> _Excerpted data_:
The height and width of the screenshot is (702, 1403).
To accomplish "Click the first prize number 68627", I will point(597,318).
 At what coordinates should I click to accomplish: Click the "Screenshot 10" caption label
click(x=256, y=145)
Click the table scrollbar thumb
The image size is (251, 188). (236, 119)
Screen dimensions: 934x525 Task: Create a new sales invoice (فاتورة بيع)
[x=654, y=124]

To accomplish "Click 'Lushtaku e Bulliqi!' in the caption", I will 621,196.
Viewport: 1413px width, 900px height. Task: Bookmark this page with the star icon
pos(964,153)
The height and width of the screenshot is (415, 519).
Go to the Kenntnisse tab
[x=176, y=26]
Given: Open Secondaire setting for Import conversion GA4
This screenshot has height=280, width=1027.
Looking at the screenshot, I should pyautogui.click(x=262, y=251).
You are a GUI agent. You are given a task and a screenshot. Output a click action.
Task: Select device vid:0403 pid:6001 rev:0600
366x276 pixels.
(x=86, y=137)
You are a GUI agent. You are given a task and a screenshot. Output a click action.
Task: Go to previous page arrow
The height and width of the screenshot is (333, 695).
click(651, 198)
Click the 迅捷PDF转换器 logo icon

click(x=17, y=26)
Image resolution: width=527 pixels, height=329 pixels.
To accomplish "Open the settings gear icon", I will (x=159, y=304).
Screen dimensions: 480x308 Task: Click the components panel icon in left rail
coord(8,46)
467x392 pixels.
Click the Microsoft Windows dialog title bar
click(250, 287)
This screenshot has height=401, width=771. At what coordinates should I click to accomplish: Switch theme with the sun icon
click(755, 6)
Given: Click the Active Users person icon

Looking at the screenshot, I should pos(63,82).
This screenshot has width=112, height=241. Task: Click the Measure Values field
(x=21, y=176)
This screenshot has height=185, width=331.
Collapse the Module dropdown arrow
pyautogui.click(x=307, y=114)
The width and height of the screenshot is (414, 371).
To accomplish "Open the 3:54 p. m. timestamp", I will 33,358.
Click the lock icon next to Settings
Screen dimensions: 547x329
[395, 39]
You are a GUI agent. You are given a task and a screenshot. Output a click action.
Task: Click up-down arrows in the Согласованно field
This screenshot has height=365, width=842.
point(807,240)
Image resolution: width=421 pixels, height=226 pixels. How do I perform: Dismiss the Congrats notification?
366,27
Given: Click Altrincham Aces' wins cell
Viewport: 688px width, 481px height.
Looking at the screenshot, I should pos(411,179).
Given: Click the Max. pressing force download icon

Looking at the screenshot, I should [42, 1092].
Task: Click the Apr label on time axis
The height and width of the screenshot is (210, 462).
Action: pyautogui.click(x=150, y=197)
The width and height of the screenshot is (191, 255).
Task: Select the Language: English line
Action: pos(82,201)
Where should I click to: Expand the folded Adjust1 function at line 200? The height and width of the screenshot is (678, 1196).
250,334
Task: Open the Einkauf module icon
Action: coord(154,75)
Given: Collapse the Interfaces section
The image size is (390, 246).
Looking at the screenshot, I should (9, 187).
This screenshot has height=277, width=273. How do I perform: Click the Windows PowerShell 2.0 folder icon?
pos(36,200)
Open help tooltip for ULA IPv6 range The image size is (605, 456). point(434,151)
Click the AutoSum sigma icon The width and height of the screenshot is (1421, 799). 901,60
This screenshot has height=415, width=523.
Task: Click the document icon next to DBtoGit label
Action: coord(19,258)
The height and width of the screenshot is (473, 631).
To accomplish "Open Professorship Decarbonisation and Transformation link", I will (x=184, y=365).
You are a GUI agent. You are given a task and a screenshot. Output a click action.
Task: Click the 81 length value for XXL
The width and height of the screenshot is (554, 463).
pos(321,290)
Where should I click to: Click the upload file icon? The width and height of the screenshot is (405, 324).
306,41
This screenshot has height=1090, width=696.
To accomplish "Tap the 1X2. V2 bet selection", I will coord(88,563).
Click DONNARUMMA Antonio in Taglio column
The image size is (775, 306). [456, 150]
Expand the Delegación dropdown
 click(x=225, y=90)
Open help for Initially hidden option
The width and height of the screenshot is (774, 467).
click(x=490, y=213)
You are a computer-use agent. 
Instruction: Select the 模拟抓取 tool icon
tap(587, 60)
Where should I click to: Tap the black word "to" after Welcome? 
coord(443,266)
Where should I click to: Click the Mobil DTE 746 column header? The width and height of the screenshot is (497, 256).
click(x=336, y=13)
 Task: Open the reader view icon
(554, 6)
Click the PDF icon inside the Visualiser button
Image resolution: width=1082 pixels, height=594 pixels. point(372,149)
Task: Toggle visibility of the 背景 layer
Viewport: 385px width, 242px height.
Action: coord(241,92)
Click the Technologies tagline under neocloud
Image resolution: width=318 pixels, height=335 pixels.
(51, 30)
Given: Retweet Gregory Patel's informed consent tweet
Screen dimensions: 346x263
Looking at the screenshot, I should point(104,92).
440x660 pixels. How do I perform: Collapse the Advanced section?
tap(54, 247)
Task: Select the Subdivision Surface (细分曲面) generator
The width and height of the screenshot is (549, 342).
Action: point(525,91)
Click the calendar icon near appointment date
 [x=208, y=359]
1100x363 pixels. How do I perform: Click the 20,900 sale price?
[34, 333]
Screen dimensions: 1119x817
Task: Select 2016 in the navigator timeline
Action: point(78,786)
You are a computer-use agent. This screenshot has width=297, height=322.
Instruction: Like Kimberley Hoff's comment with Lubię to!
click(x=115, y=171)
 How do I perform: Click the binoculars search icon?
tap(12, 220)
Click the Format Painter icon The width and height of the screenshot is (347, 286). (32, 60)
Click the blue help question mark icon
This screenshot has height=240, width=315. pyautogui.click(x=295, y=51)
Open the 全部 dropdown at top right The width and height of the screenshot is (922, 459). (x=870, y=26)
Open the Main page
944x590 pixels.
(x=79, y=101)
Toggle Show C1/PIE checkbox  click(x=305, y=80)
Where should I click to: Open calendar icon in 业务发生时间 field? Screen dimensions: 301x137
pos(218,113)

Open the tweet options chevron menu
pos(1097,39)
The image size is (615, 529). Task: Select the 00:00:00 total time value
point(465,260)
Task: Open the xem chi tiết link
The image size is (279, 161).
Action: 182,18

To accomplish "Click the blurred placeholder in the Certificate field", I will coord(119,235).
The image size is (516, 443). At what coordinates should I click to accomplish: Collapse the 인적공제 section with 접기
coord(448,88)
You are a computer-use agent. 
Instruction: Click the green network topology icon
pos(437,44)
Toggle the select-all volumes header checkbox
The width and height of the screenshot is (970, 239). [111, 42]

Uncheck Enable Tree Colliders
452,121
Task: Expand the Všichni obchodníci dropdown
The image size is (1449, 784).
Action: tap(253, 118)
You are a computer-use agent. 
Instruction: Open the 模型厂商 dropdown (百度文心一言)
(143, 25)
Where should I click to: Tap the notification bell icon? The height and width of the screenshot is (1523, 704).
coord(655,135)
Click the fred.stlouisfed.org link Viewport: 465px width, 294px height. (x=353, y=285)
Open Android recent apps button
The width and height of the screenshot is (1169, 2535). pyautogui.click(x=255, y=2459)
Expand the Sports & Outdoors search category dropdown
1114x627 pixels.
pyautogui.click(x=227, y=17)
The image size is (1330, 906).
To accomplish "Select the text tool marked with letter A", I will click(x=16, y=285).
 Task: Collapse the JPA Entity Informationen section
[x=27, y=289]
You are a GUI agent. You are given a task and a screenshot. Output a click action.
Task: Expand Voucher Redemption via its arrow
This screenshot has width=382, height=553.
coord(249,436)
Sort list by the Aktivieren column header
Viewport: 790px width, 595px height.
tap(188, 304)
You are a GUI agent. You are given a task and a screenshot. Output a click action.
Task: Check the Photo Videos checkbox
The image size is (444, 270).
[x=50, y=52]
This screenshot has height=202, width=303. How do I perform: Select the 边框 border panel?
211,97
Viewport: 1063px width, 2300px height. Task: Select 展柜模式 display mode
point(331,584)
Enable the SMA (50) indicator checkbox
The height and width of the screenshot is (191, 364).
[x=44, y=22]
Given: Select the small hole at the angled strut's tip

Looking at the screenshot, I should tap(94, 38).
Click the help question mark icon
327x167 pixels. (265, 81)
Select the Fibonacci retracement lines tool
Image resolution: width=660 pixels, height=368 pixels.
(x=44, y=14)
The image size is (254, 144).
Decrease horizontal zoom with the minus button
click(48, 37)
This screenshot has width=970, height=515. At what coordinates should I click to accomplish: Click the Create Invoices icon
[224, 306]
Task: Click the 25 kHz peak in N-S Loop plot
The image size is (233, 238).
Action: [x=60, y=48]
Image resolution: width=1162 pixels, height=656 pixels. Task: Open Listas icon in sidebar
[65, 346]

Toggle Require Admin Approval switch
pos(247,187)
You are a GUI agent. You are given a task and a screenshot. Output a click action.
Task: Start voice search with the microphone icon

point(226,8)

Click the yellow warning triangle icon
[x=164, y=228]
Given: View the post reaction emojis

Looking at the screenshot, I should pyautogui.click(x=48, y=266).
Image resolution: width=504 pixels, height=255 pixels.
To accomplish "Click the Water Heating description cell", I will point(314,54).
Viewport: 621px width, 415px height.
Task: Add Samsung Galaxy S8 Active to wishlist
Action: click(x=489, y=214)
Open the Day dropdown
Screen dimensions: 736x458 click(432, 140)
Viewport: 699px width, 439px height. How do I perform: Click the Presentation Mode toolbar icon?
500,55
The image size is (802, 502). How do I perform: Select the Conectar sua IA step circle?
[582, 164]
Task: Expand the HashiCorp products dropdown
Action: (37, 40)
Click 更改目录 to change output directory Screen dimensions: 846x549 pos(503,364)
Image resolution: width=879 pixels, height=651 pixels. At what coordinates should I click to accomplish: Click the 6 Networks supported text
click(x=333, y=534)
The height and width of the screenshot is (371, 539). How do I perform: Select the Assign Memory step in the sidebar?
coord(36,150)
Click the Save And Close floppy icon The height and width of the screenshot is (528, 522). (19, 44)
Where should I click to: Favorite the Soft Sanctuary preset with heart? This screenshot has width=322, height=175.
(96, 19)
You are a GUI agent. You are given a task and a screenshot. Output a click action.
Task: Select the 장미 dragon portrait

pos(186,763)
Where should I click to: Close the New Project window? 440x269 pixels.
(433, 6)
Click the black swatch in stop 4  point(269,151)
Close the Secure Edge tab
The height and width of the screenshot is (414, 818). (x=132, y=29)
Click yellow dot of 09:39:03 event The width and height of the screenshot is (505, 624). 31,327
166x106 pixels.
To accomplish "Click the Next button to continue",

> _What you should do_:
Write out exactly the lines between the start of the entries and the line containing "The width and height of the screenshot is (414, 371).", including that line and the first one.

> _Your response_:
The height and width of the screenshot is (702, 1403).
To accomplish "Click the first prize number 68627", I will point(597,318).
 At what coordinates should I click to accomplish: Click the "Screenshot 10" caption label
click(x=256, y=145)
Click the table scrollbar thumb
The image size is (251, 188). (236, 119)
Screen dimensions: 934x525 Task: Create a new sales invoice (فاتورة بيع)
[x=654, y=124]

To accomplish "Click 'Lushtaku e Bulliqi!' in the caption", I will 621,196.
Viewport: 1413px width, 900px height. Task: Bookmark this page with the star icon
pos(964,153)
The height and width of the screenshot is (415, 519).
Go to the Kenntnisse tab
[x=176, y=26]
Given: Open Secondaire setting for Import conversion GA4
This screenshot has height=280, width=1027.
Looking at the screenshot, I should pyautogui.click(x=262, y=251).
You are a GUI agent. You are given a task and a screenshot. Output a click action.
Task: Select device vid:0403 pid:6001 rev:0600
366x276 pixels.
(x=86, y=137)
You are a GUI agent. You are given a task and a screenshot. Output a click action.
Task: Go to previous page arrow
The height and width of the screenshot is (333, 695).
click(651, 198)
Click the 迅捷PDF转换器 logo icon

click(x=17, y=26)
Image resolution: width=527 pixels, height=329 pixels.
To accomplish "Open the settings gear icon", I will (x=159, y=304).
Screen dimensions: 480x308 Task: Click the components panel icon in left rail
coord(8,46)
467x392 pixels.
Click the Microsoft Windows dialog title bar
click(250, 287)
This screenshot has height=401, width=771. At what coordinates should I click to accomplish: Switch theme with the sun icon
click(755, 6)
Given: Click the Active Users person icon

Looking at the screenshot, I should pos(63,82).
This screenshot has width=112, height=241. Task: Click the Measure Values field
(x=21, y=176)
This screenshot has height=185, width=331.
Collapse the Module dropdown arrow
pyautogui.click(x=307, y=114)
The width and height of the screenshot is (414, 371).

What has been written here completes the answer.